The UK has over 10,000 parish and town councils. Mostly they deal with fairly low-key issues that affect local people from repairing benches to maintaining parks. Usually most time is spent looking at planning applications and passing on views to the next level up, who actually make the decisions. Gently ticking over is the norm – more than half of the councils don’t have elections as no one really wants the job, though a bit of Twinning and some Mayoral activity can make it all more interesting.
That picture has, in many ways, been fine for years. District and County councils along with national government, provided funds for local projects and were responsible for all the major inputs like street cleaning and leisure activities. But in the last decade this has radically changed. ‘Austerity’ – national governments ruthless squeeze on funds for local government – now means that the higher levels can only do what they legally must and has required them to cut everything they do back to the absolute minimum. For towns like Frome this has a huge impact.

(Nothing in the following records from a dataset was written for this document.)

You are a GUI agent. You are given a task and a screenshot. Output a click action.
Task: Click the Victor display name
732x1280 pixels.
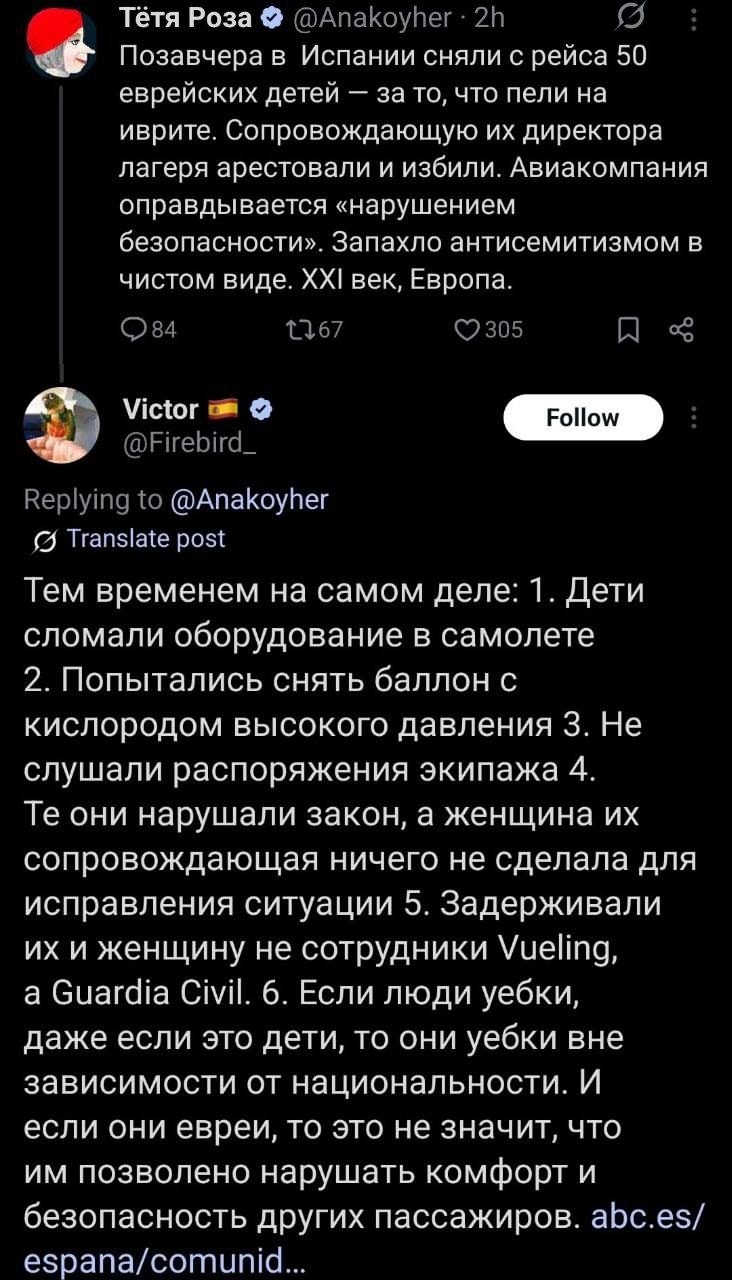pos(159,408)
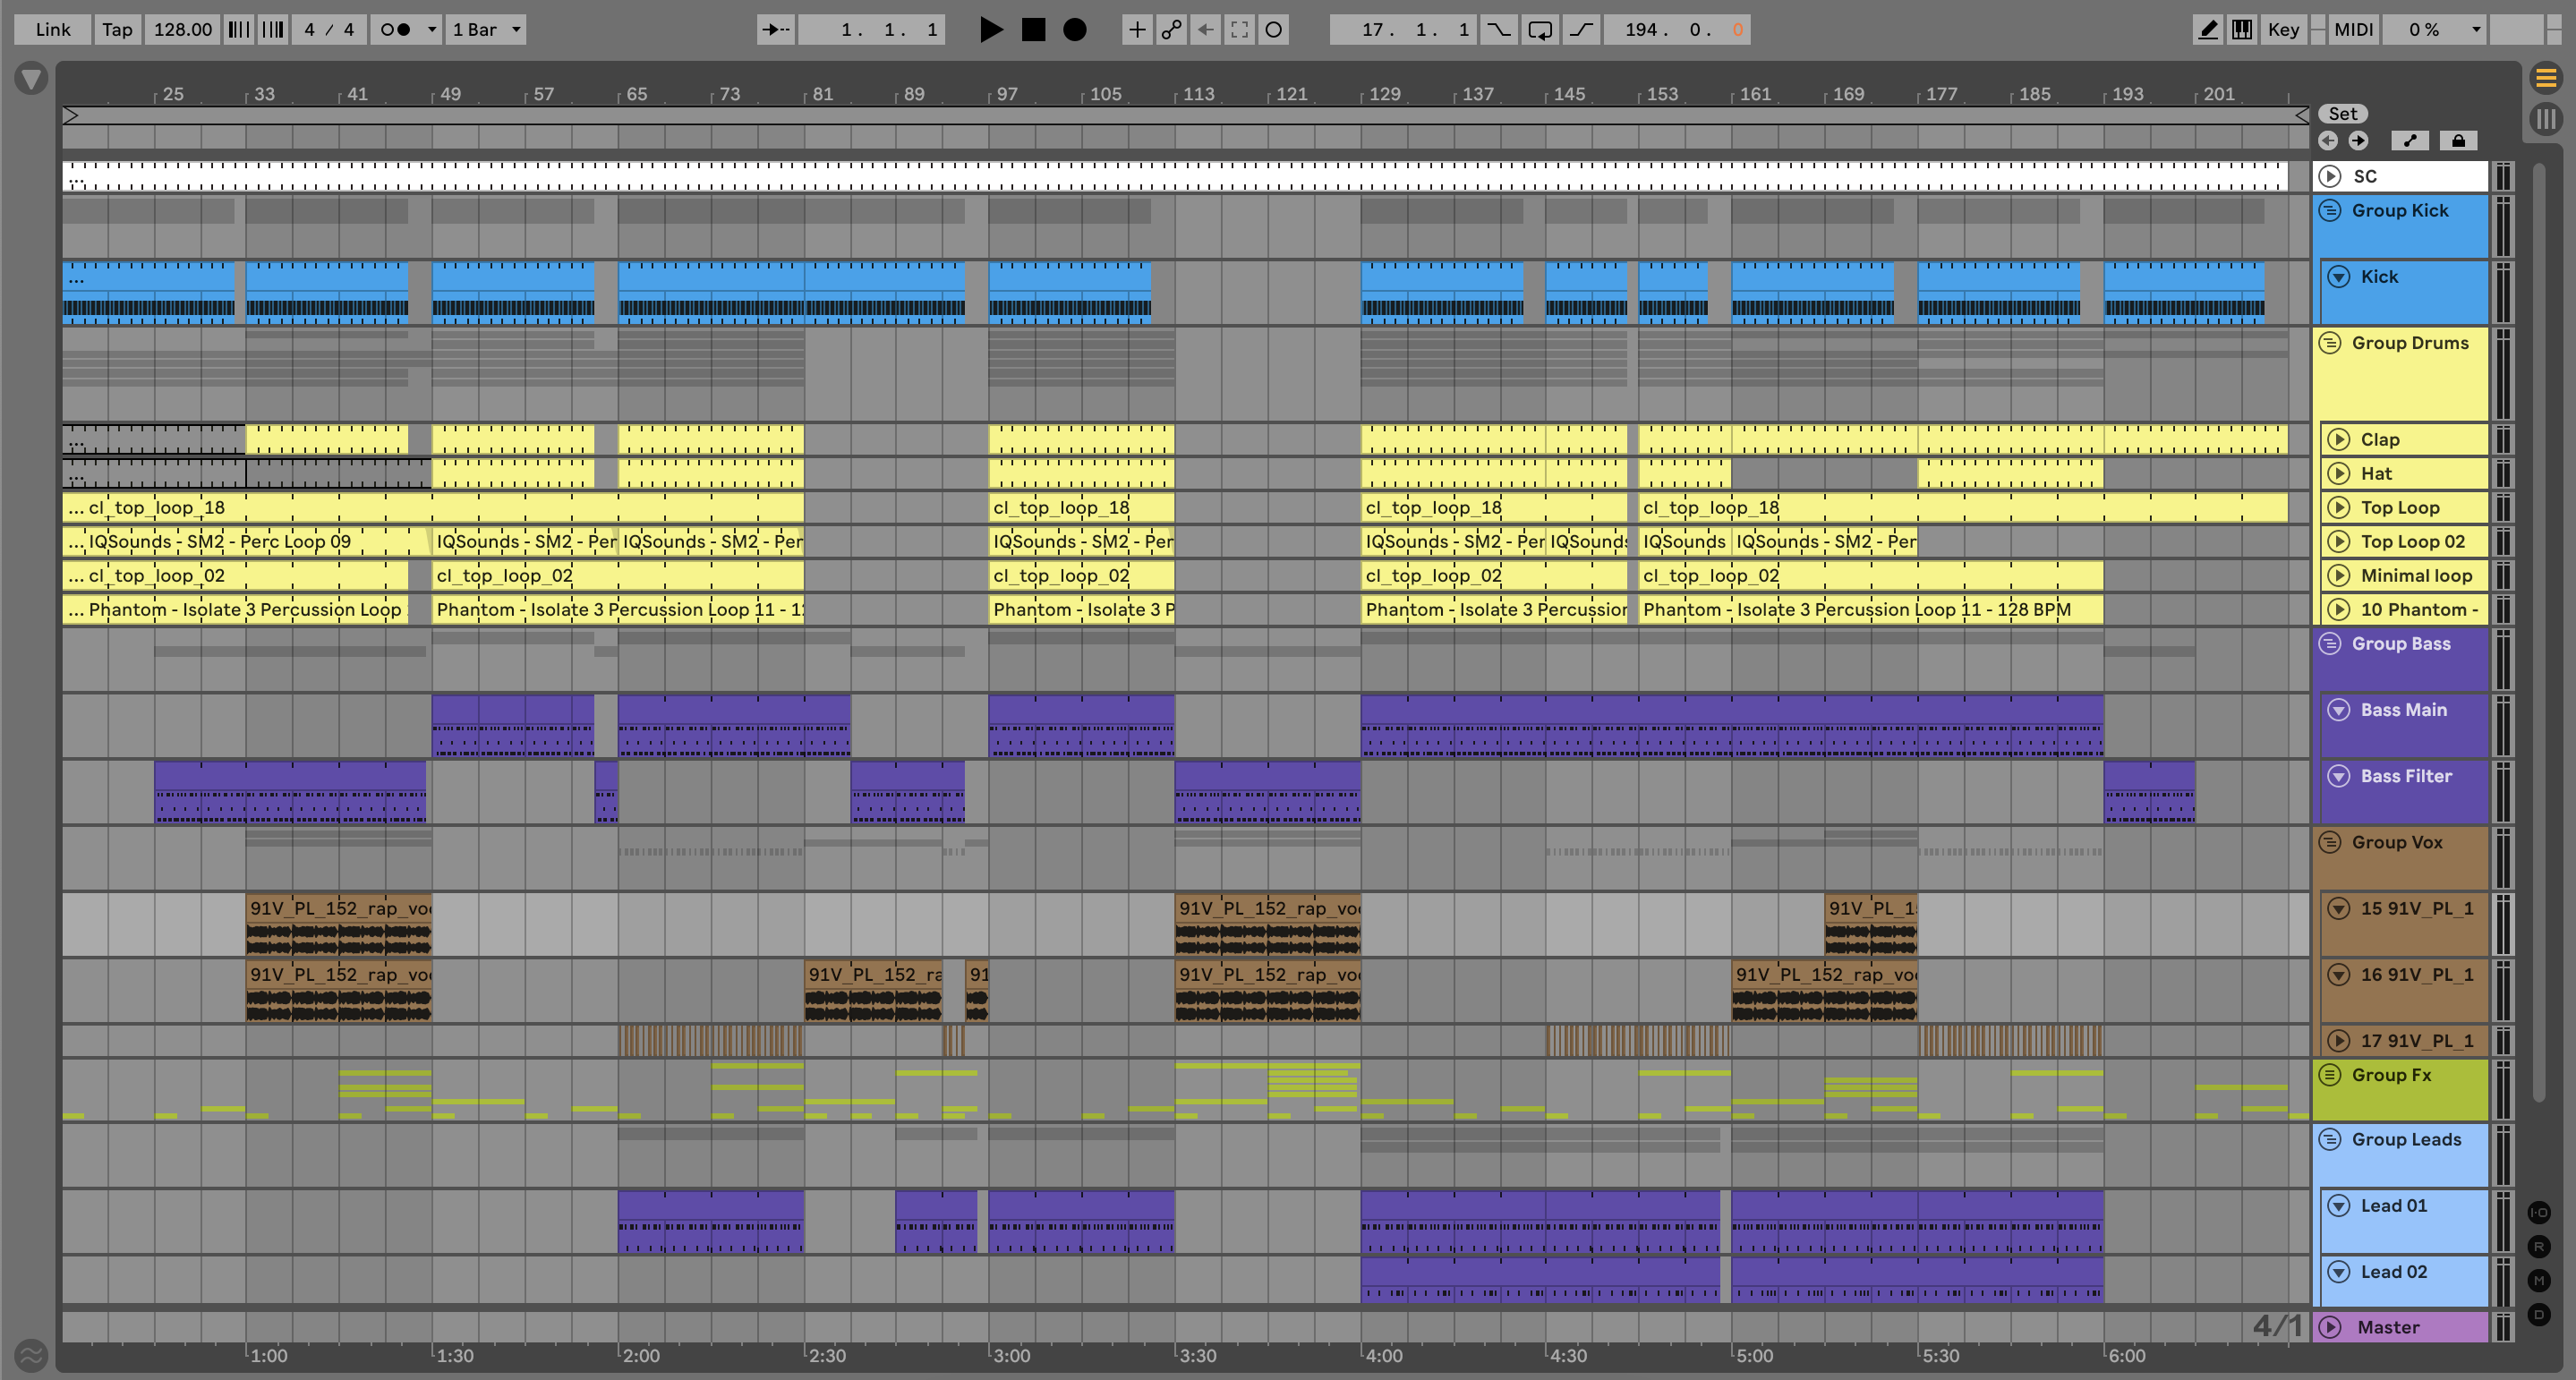This screenshot has width=2576, height=1380.
Task: Click the Link button
Action: (52, 29)
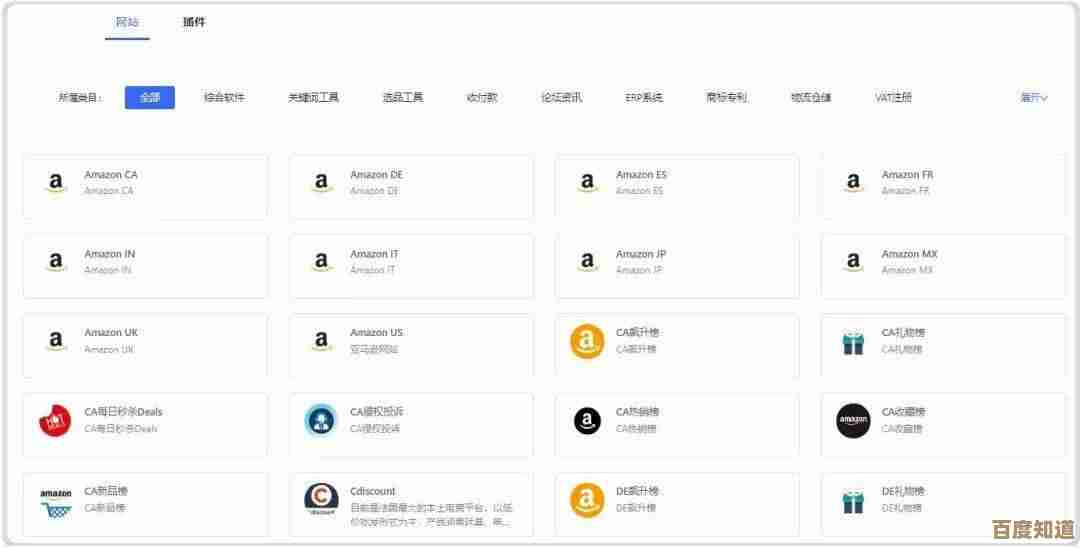This screenshot has height=548, width=1080.
Task: Click the black CA收藏榜 amazon icon
Action: [853, 421]
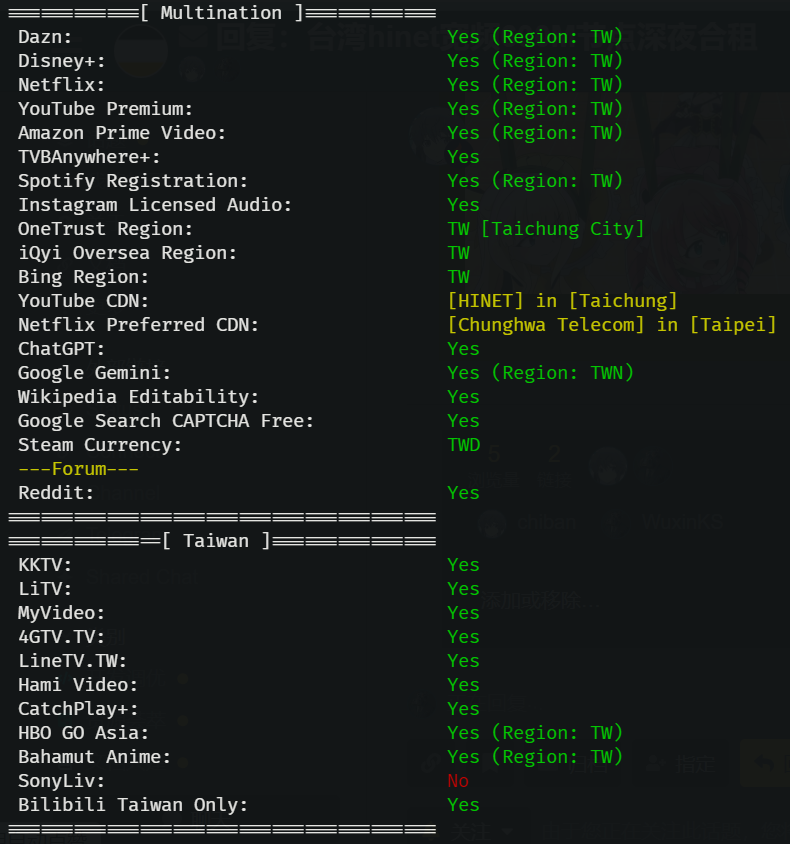Click the yellow reply arrow button
Viewport: 790px width, 844px height.
tap(765, 765)
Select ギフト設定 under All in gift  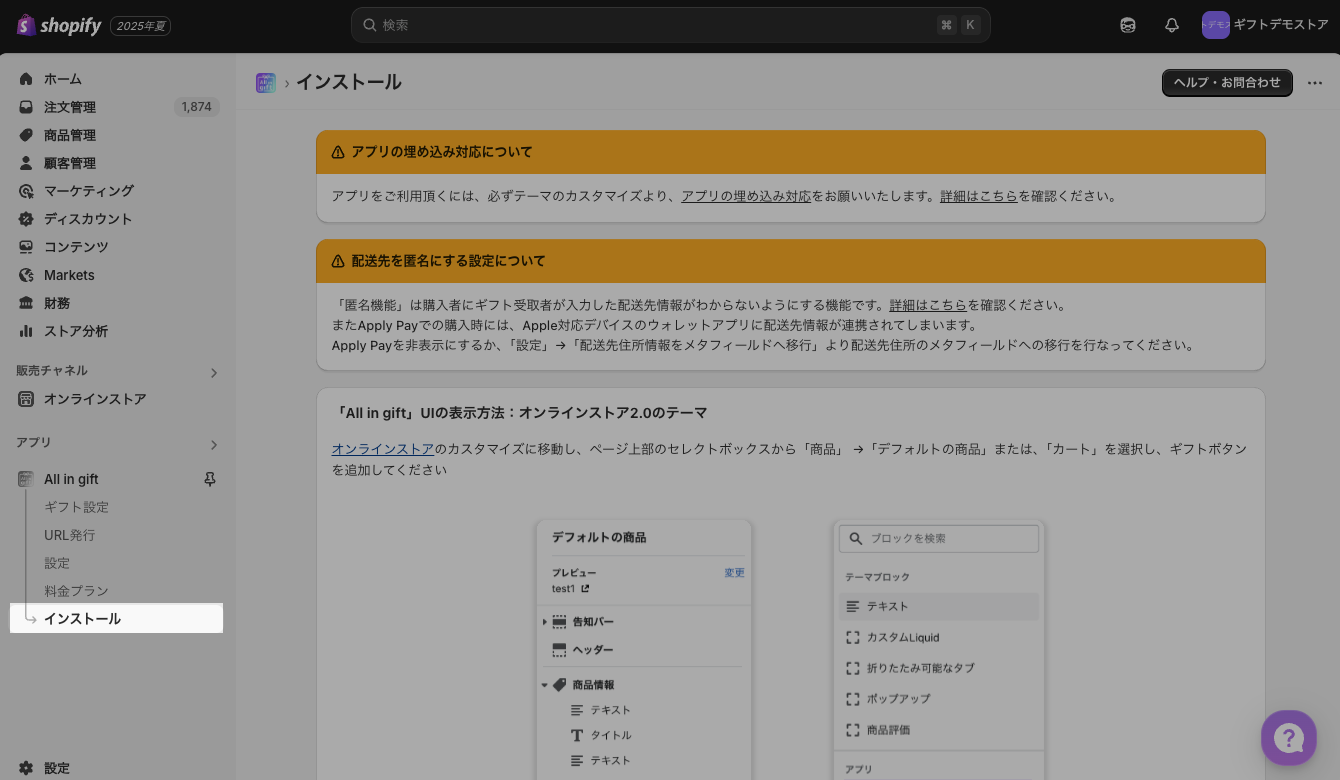coord(76,507)
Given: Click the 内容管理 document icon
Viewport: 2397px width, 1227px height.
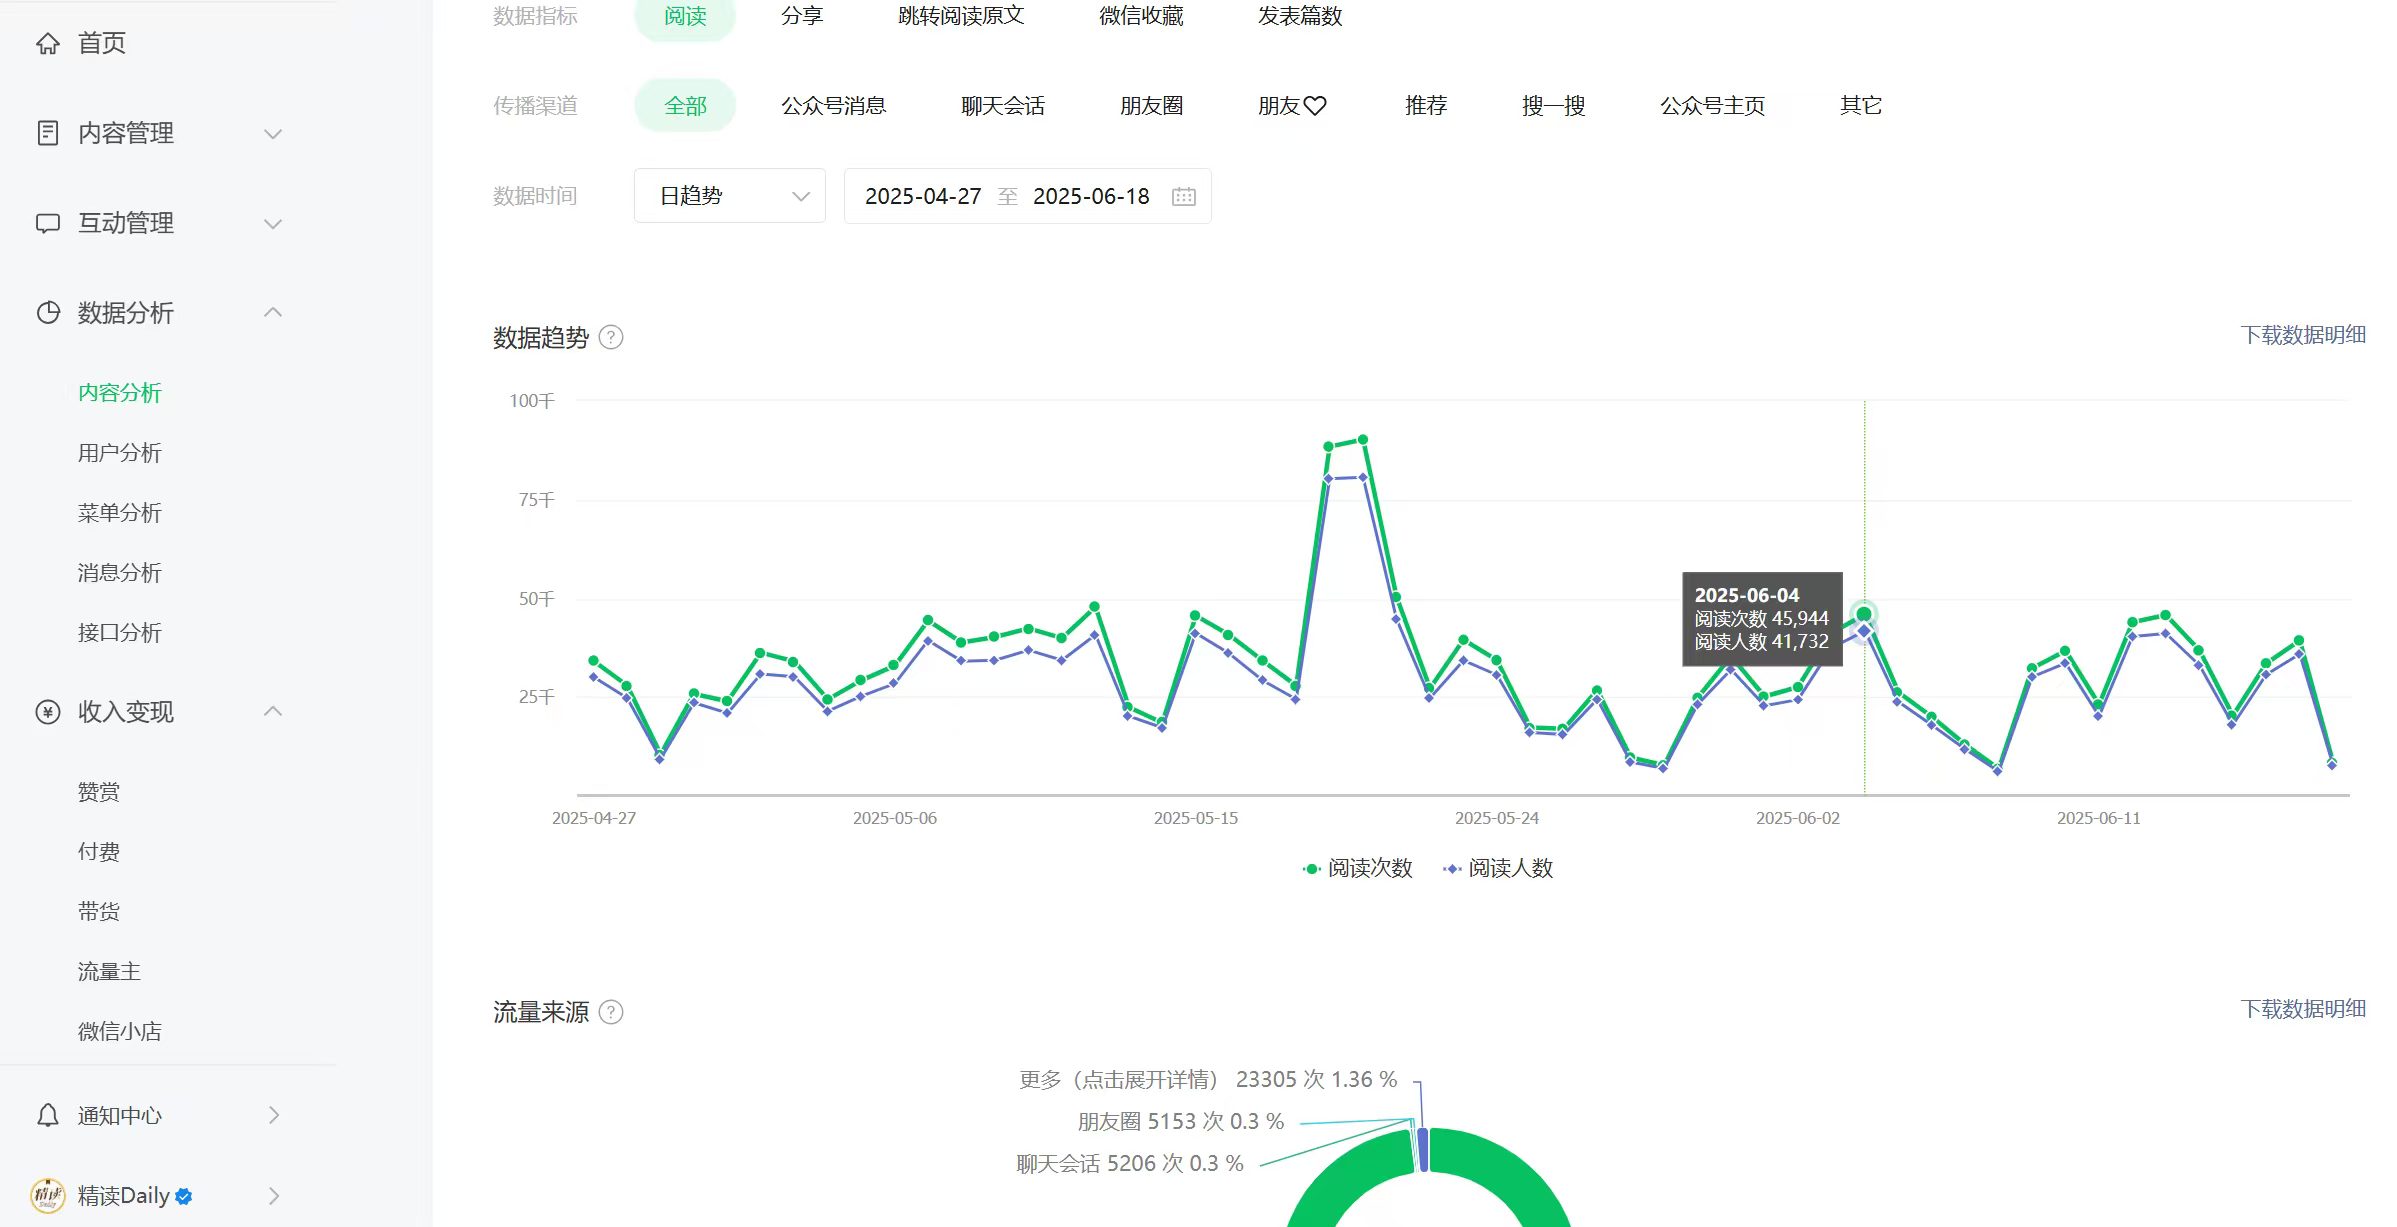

Years ago all County and District funding in areas like the Arts went. More recently areas like youth services and mental health work were cut to nearly zero. Main services like street cleaning and leisure provision have been farmed out to contractors and the skills to understand and monitor those contracts lost. The result has been long contracts, little supervision and a bare minimum of actual work. Land and buildings owned by these councils was hardly maintained – if at all – with nothing added.
A town council can watch this happen and ineffectively moan, or look to ways in which to ensure that services and provisions are met. Simply taking over and providing what has been lost is not a plausible option – why should people pay the district and county councils for a service no longer provided, while also paying more tax locally to do the job?
Frome Town Council has worked hard to support and empower local groups to meet needs, enabling them to bring in significant funds from local and national fundraising. Fair Frome – working to support the most needs people in the community; Frome Fair Housing – looking at how to counter the chronic accommodation problems many face; and Health Connections Mendip – providing a vast range of services to improve wellbeing in the town, are all good examples of Frome Town Council’s relatively small inputs leading to real change. In parallel we have acquired back the town hall as a community building and over 40 acres of land is now owned by Frome and well maintained by a team of rangers – often working with the local people who most use the parks.
This is slow steady work. There has to be a build up of trust between the council and the people and a real transfer of power and ownership to those carrying out work. Success breeds success and as more projects are seen to thrive, groups and individuals who already live here, as well as others who come to work in such a positive place, can help to counter austerity and create a positive, ambitious town which is better able to counter the negative and build for the future. What Independents for Frome have shown over seven years is that by focussing on Frome and taking direction from the town, not Political direction from elsewhere, we can achieve real change and meet ambitious targets. There is an alternative, but it’s not pretty.